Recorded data
■ ■ ■ ■ ■

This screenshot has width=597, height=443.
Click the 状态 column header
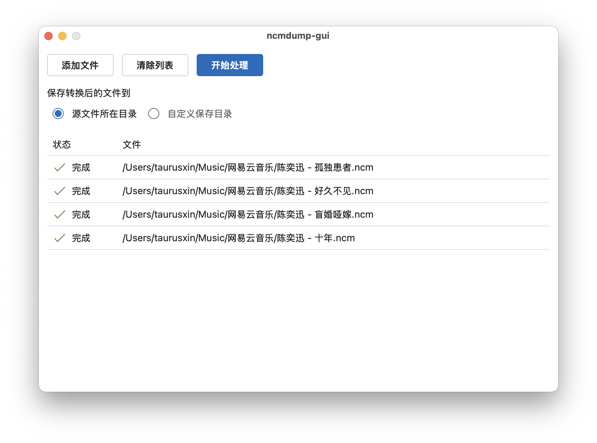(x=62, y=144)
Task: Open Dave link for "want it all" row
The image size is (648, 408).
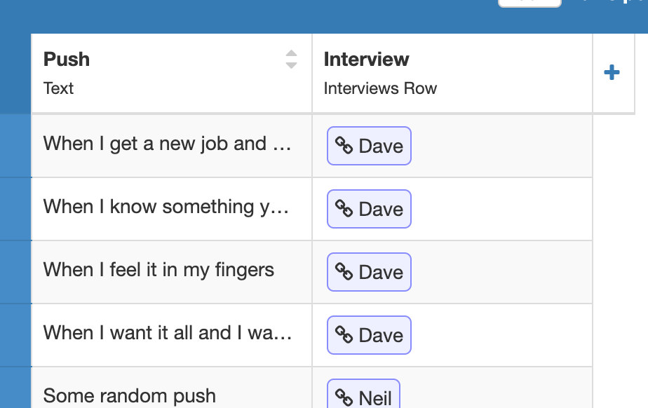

■ ■ ■ ■ ■

Reproduce the records above exactly, but only from the line containing "Click the 状态 column header" through the last line, both included, and without any pictures.

Click the 状态 column header
(x=62, y=144)
Task: Open Dave link for "want it all" row
The image size is (648, 408).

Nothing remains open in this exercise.